Fälle wie dieser gehören leider zum Alltag in der erbrechtlichen Beratungspraxis und zeigen drastisch, wie schnell der Traum vom mietfreien Alter zum juristischen Albtraum werden kann.
Der Tod des Lebenspartners ist für die Hinterbliebenen eine der schwersten emotionalen Belastungen überhaupt. Doch in dieser emotionalen Ausnahmesituation müssen Hinterbliebene auch weitreichende finanzielle und rechtliche Entscheidungen treffen.
Das gemeinsame Grundstück mit aufstehendem Haus stellt dabei fast immer den größten Vermögenswert im Nachlass dar. Gerade weil Immobilien nicht wie ein Bankguthaben oder ein Aktiendepot teilbar sind, entzünden sich hieran die meisten Konflikte. Für den überlebenden Partner geht es nicht nur um Geld, sondern auch um den Erhalt des gewohnten Lebensumfelds und die persönliche Sicherheit im Alter. Die Angst, die eigenen vier Wände zu verlieren, ist oft ein ständiger Begleiter in der Zeit nach dem Erbfall.
Wenn keine klaren Regelungen getroffen wurden, hängen das Wohnrecht und die finanzielle Zukunft des hinterbliebenen Partners oft vom Wohlwollen anderer Erben ab.
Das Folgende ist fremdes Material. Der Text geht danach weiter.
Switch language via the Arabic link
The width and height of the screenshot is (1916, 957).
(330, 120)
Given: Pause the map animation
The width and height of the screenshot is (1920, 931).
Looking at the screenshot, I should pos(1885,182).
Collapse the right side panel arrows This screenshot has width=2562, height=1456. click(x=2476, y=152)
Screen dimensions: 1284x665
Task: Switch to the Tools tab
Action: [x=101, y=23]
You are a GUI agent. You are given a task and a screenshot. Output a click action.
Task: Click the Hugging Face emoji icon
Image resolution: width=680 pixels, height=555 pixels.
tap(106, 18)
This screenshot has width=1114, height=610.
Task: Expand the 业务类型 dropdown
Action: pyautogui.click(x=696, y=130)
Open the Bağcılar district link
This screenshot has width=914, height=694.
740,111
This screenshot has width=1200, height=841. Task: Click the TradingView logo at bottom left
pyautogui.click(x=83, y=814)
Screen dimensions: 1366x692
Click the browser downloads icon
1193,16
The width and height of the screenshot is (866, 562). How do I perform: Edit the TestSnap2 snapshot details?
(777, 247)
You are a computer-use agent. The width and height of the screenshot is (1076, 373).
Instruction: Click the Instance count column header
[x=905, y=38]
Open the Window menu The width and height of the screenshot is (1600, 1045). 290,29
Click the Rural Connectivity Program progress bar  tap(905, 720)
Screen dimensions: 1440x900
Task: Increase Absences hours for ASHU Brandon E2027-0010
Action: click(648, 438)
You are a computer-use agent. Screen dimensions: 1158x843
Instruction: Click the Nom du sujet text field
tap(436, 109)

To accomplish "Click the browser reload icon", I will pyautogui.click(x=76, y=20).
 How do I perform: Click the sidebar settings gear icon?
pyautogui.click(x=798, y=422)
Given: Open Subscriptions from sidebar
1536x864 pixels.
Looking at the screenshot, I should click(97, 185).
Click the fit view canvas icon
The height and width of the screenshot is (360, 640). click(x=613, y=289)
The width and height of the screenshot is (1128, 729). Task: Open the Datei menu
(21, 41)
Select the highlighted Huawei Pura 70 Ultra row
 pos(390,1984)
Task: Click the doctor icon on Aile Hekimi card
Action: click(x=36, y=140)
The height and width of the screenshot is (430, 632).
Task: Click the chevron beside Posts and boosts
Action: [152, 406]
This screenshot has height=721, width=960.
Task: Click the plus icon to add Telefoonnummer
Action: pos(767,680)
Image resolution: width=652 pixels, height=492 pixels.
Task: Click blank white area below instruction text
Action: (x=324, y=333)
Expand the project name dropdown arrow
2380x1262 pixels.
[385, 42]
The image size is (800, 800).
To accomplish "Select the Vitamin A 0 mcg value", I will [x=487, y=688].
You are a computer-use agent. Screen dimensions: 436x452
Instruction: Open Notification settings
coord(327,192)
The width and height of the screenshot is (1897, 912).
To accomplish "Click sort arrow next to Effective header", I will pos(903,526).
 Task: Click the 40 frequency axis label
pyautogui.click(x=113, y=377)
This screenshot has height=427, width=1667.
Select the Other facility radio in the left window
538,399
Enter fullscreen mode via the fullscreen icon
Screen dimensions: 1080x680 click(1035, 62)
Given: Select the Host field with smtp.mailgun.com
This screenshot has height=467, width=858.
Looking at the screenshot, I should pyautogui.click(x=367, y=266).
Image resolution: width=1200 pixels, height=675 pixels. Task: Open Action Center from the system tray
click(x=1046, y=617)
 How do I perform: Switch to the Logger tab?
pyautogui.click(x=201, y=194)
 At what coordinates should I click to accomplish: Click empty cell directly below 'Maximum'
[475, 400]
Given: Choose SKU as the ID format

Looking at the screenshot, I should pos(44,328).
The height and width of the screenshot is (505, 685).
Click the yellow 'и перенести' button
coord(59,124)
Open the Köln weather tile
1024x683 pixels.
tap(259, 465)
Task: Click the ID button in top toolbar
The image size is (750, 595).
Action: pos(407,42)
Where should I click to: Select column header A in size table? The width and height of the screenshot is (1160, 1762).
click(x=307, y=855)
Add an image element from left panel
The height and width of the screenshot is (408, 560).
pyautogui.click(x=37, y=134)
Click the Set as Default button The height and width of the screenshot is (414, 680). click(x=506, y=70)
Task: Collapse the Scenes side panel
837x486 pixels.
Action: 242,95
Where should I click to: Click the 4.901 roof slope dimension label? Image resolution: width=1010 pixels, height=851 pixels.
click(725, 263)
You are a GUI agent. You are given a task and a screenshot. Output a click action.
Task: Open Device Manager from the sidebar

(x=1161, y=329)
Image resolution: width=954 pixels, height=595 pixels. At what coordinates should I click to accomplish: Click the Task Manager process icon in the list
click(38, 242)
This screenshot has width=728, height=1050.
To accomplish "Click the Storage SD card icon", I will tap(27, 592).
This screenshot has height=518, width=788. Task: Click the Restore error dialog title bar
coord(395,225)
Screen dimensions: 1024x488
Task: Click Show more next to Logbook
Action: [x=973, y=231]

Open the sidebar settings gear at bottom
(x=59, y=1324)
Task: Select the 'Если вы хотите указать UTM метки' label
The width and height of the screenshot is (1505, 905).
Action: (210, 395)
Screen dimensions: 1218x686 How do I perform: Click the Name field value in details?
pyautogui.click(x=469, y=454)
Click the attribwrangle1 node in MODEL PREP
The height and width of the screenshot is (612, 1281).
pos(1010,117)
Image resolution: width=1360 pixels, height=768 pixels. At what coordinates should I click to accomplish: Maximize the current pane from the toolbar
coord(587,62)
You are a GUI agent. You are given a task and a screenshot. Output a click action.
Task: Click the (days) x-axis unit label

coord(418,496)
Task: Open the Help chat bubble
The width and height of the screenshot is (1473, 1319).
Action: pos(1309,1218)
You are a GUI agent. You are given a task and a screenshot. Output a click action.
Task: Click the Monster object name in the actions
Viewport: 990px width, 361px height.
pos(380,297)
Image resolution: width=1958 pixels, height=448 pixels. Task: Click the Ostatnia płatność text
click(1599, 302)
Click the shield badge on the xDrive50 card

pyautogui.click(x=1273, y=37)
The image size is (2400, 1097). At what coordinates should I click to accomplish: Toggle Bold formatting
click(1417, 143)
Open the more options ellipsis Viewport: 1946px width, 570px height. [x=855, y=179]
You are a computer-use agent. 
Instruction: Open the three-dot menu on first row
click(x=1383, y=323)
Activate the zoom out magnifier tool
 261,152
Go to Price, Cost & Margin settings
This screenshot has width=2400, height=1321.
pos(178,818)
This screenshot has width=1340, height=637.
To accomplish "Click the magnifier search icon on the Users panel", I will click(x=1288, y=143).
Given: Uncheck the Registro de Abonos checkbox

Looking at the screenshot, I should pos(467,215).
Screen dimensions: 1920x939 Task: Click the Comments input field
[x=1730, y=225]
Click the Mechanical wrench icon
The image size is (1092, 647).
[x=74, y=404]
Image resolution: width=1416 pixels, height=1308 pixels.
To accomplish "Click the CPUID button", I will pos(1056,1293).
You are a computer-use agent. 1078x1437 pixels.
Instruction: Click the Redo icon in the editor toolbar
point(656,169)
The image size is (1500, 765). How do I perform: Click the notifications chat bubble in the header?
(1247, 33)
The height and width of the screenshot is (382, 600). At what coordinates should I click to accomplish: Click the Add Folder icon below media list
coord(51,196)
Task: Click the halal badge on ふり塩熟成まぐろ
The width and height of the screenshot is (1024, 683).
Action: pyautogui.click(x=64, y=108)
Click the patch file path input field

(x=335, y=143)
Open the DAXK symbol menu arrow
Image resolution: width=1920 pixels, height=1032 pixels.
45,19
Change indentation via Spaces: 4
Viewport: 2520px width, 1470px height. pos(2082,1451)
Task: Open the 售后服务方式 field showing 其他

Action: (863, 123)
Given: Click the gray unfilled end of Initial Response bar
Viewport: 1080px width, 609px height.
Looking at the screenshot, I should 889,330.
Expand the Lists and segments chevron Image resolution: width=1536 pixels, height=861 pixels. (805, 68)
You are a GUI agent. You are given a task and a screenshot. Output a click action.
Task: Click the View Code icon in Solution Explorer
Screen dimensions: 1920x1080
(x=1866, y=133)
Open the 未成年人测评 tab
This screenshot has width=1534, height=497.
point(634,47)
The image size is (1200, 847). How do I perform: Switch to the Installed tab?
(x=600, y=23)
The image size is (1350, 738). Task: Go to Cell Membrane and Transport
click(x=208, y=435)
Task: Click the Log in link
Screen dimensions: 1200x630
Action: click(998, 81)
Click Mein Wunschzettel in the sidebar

Ein weit verbreiteter Irrglaube vieler Ehepaare ist die Annahme, dass der überlebende Partner automatisch alles erbt und somit alleiniger Eigentümer der Immobilie wird. Viele Eheleute gehen davon aus, dass die gemeinsamen Jahre und der Trauschein ausreichen, um Kinder oder andere Verwandte vom Erbe auszuschließen.
Das deutsche Erbrecht sieht jedoch in den meisten Fällen keine automatische Alleinerbschaft des Ehegatten vor. Ohne ein Testament oder einen Erbvertrag greift die gesetzliche Erbfolge. Diese führt fast immer zur Bildung einer Erbengemeinschaft, wenn weitere nahe Verwandte vorhanden sind.
In dieser Zwangsgemeinschaft gehört jedem Miterben ein rechnerischer Anteil an jedem einzelnen Nachlassgegenstand, also auch am Haus nebst Grundstück, wobei keine Alleinverfügung darüber möglich ist. Der überlebende Partner muss sich dann plötzlich mit den eigenen Kindern, Schwiegerkindern oder sogar den Geschwistern des Verstorbenen über die Verwaltung und Nutzung der Immobilie einigen.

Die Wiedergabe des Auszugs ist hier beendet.